**Dataset extract:**
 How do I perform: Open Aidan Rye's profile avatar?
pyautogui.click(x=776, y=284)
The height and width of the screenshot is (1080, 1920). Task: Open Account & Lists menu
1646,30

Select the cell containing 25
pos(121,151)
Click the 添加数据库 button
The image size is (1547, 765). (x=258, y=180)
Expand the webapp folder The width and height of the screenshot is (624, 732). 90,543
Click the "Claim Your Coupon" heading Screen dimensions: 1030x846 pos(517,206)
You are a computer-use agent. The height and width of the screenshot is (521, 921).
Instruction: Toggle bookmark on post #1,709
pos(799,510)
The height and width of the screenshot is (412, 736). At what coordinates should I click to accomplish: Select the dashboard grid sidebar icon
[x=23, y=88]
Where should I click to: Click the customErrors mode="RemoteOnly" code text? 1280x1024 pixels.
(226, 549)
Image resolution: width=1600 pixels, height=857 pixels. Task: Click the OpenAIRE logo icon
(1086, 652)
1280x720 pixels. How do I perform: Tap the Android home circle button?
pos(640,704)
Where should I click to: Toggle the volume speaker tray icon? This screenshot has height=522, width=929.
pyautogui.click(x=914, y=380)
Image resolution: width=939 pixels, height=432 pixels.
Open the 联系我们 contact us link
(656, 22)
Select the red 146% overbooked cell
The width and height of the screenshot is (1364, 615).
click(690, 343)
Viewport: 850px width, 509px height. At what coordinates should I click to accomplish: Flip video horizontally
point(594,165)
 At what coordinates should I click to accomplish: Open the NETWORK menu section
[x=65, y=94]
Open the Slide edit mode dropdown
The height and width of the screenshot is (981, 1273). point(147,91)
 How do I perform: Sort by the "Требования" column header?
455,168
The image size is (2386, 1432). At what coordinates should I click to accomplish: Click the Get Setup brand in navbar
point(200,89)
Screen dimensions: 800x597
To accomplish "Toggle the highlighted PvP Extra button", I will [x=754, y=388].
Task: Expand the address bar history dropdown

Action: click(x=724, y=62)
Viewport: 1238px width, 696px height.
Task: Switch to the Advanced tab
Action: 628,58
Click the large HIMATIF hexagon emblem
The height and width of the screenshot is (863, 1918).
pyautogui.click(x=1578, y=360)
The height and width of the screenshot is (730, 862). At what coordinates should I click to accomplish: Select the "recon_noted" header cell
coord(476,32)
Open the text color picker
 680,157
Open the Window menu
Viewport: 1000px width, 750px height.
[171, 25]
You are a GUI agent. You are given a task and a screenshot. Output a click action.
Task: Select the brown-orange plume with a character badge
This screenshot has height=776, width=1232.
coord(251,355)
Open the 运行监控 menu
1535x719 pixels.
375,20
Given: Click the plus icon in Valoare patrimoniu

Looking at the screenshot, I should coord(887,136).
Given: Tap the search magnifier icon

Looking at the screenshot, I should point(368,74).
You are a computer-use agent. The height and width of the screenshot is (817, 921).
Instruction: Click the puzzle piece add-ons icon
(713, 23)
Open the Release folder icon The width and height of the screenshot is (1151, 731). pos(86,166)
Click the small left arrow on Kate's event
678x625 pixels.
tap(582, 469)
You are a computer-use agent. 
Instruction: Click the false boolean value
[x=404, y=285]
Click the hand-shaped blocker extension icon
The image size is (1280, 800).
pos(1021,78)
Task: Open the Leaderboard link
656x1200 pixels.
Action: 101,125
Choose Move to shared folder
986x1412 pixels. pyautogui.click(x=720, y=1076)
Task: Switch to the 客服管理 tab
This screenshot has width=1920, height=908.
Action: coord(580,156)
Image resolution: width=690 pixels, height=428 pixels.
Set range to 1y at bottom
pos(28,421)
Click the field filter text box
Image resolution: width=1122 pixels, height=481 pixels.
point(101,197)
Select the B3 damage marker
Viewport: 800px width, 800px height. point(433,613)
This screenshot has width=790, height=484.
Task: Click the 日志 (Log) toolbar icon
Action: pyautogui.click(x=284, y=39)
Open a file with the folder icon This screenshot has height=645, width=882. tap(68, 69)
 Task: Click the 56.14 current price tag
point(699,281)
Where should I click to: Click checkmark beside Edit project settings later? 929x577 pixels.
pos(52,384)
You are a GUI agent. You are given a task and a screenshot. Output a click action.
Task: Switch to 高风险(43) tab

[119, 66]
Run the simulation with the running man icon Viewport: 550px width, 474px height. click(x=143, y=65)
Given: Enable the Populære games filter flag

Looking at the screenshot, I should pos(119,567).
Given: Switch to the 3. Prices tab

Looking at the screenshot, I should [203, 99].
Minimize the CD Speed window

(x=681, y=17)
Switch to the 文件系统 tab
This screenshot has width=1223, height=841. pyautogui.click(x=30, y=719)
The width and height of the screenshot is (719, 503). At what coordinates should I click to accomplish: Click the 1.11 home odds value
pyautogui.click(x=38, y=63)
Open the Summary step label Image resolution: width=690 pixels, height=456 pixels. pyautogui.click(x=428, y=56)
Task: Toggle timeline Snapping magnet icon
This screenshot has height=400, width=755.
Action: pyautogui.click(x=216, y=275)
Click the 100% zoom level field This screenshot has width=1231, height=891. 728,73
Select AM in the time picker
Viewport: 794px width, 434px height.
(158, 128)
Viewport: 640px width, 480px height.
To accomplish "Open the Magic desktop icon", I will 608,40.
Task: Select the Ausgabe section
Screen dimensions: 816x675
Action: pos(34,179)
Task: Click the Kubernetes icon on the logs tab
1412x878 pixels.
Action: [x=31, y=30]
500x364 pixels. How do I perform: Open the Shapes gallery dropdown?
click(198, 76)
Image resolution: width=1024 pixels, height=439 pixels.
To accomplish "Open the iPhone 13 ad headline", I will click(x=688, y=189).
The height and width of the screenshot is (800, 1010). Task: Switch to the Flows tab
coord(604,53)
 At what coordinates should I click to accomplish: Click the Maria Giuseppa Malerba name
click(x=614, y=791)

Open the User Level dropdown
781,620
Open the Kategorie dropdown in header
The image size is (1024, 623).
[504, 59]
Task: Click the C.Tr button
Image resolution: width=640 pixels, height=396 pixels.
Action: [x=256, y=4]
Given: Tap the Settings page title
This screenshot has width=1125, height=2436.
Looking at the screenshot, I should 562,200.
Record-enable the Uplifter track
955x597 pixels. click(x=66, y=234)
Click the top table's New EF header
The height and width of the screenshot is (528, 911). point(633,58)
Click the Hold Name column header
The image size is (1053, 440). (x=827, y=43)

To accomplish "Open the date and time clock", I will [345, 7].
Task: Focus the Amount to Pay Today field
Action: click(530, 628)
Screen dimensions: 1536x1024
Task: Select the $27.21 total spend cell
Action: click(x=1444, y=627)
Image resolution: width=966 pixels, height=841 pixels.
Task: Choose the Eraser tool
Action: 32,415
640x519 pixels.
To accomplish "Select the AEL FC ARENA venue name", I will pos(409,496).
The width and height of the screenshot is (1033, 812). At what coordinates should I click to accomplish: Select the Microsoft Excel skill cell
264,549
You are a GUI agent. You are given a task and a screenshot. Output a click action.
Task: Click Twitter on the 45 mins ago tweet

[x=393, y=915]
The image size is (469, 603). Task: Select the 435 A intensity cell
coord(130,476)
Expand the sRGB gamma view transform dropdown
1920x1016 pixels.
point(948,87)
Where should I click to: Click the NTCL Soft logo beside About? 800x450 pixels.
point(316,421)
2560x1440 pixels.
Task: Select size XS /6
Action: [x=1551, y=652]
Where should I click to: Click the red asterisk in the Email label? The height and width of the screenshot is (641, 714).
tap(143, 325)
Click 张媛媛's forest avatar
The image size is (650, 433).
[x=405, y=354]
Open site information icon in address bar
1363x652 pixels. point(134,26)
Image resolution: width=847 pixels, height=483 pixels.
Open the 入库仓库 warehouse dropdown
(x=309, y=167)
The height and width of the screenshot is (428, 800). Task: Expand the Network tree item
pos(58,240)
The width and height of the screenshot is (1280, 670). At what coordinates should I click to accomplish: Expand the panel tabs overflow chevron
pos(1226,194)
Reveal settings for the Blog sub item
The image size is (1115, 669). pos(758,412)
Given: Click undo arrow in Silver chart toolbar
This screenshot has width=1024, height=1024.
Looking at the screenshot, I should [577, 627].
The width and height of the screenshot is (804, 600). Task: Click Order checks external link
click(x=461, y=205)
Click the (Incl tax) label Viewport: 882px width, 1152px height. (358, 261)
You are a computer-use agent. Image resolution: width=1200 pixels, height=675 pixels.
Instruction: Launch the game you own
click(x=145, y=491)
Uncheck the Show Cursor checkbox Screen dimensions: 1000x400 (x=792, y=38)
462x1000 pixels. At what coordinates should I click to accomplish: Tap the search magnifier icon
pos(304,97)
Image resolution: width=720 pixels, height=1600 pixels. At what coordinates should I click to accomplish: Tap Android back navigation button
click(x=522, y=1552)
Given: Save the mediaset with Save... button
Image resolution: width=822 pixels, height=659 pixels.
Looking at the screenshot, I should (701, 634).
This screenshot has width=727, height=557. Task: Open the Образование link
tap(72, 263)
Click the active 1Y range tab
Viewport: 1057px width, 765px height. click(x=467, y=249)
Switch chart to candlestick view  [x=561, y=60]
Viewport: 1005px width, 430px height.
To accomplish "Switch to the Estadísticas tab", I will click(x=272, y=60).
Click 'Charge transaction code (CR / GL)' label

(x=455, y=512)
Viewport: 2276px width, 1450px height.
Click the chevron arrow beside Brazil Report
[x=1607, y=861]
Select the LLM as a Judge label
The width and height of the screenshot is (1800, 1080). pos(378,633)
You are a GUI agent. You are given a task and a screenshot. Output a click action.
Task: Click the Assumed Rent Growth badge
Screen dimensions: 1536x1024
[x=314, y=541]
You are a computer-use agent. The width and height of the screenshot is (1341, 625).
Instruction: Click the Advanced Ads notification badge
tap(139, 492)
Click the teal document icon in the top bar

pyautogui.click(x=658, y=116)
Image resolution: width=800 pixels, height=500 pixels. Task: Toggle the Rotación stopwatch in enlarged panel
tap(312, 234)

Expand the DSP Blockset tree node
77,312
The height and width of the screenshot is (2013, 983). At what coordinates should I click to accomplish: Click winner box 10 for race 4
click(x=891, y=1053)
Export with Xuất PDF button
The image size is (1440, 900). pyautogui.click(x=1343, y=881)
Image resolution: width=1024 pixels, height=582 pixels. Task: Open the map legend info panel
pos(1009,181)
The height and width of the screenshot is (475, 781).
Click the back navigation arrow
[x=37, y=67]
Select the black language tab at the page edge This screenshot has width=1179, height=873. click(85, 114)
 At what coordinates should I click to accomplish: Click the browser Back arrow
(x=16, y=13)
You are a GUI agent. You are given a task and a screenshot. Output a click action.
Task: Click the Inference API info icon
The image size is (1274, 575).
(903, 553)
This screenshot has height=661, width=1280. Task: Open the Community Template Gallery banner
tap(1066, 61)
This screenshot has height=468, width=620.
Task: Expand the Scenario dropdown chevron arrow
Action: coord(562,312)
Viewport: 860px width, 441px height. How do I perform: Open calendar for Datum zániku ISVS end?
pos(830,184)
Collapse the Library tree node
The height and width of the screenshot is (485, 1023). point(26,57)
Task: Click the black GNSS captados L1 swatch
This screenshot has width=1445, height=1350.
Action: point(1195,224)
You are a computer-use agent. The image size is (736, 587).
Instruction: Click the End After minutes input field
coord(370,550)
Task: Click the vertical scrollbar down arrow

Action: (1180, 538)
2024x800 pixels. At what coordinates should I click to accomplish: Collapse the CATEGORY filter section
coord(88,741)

**Task requirements:**
Your answer must be an exact transcription of the lines from the one containing "Collapse the Library tree node" through the last line of the records above, and nothing else.

**Answer space:**
Collapse the Library tree node
The height and width of the screenshot is (485, 1023). point(26,57)
Task: Click the black GNSS captados L1 swatch
This screenshot has width=1445, height=1350.
Action: point(1195,224)
You are a computer-use agent. The image size is (736, 587).
Instruction: Click the End After minutes input field
coord(370,550)
Task: Click the vertical scrollbar down arrow

Action: (1180, 538)
2024x800 pixels. At what coordinates should I click to accomplish: Collapse the CATEGORY filter section
coord(88,741)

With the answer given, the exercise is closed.